In 1941, Hora and Nair (authors of Fishes of the Satpura Range, Central Pronices, Records in Indian Museum, Calcutta), recorded 40 species of fish from the Satpura range alone. In 1967, Karamchandani et al (CIFRI) recorded 77 species in just the upper and middle zones. In 1990, Doria found 76 species within the river in Madhya Pradesh. In 1991, Rao et al (Inland Fisheries Society) studied the whole river and found only 84 species. Arjun Shulka and Sunita Sharma (Model Science College, Jabalpur) in 2017 found 25 species in the post monsoon season.
Annual fish production in the Narmada was estimated at 269.8 metric tonnes (Dubey, 1984) between 1958–1959 and 1965–1966, i.e. prior to the development of dams. Figures through the years and recent figures for fisheries from the Narmada alone are not available.

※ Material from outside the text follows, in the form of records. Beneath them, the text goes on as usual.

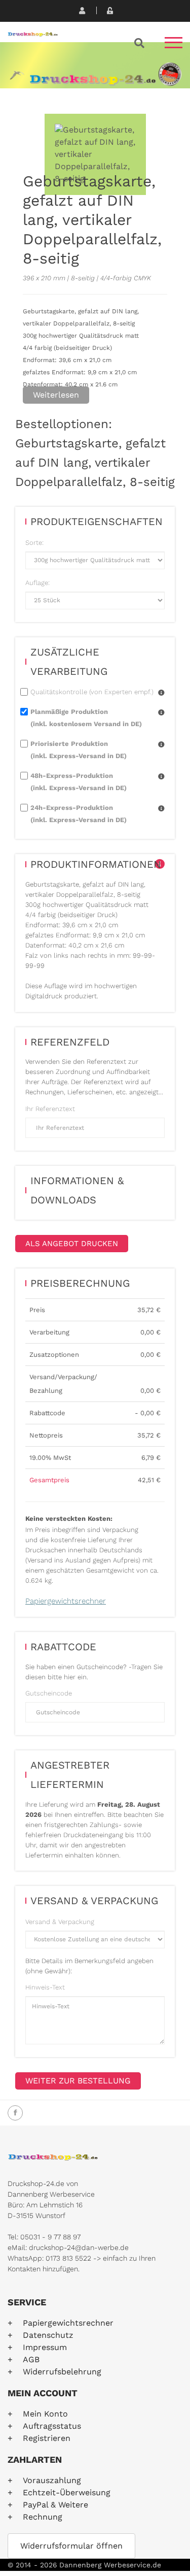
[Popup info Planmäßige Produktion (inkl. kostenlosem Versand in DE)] (161, 712)
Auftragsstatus (52, 2426)
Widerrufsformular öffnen (71, 2546)
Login (109, 10)
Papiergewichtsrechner (65, 1601)
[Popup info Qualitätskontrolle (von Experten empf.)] (161, 693)
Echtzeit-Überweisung (66, 2492)
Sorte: (34, 542)
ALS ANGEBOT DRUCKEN (71, 1243)
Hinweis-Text (45, 1987)
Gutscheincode (48, 1693)
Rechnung (42, 2517)
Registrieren (81, 10)
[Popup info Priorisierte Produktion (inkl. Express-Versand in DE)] (161, 744)
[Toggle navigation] (173, 46)
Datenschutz (48, 2335)
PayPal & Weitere (55, 2504)
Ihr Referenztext (50, 1109)
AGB (31, 2359)
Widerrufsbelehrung (62, 2371)
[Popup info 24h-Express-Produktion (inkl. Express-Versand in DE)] (161, 808)
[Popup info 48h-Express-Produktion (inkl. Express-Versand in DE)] (161, 776)
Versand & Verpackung (59, 1922)
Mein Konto (45, 2414)
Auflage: (37, 582)
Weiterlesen (56, 395)
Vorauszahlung (52, 2480)
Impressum (45, 2347)
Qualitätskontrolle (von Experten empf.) (92, 692)
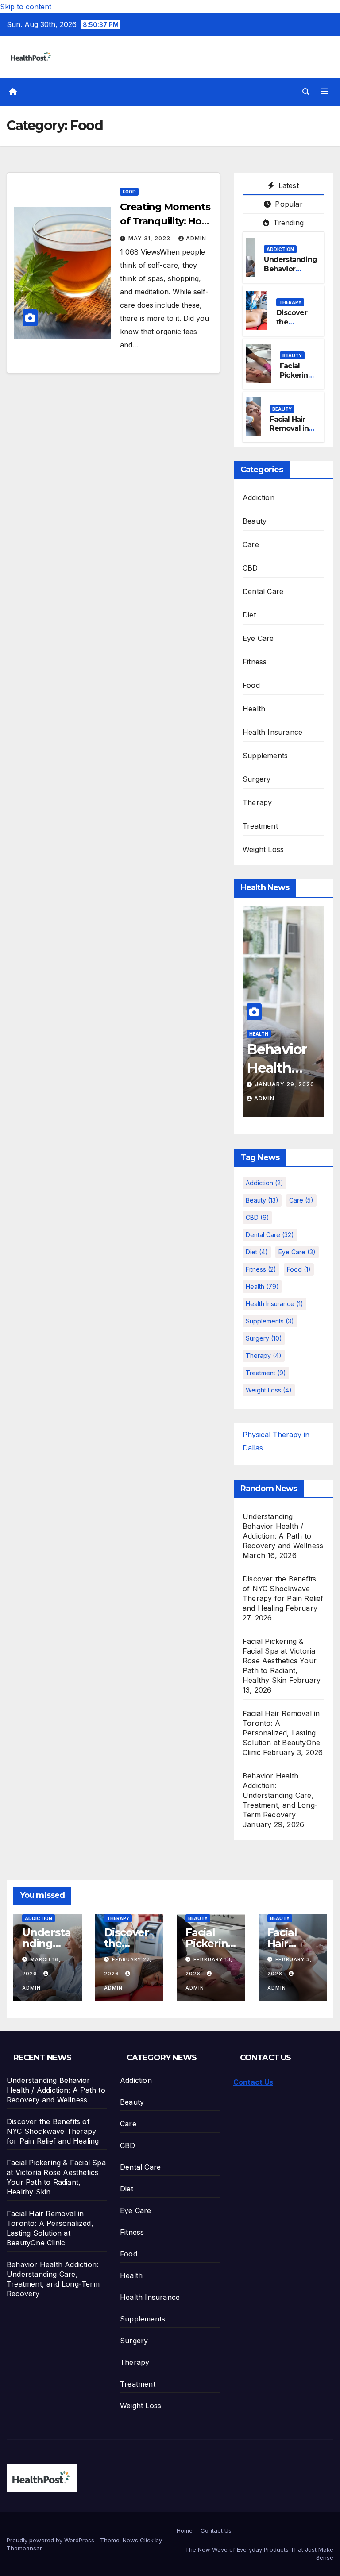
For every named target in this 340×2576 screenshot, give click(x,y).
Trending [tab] (287, 222)
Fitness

The fish-loving Bengalis are having the worst of it. In the estuary, the carp, mainly the Mahseer, rohu, kuhi or gunia, declined as have gegra and reta. Large catfish have been replaced by medium and small species. After the construction of the Sardar Sarovar dam, giant freshwater prawns, unique to the river, declined. The brood stock of Hilsa moved to only breed within 100km of the Gulf of Cambay. “Annual catch of 16,000 tons of the species (hilsa) during 1990-1991 reduced to 4,000 tons in 2007-2008 and indicated a 75% decline in production over a period of one-and-a-half decades” Bhoumik notes.
The river bank of the Narmada has now receded 3km away from the oncebustling Bharuch bunder. Locals in the old fishing villages recall having to move to higher ground for the roaring monsoon floods, collecting driftwood that would last them as firewood stocks for the whole year. “If they dam her up like this she will cease to flow. If she dies, our livelihood may go. No one will miss her more than us,” says Hiralbhai Dheemar.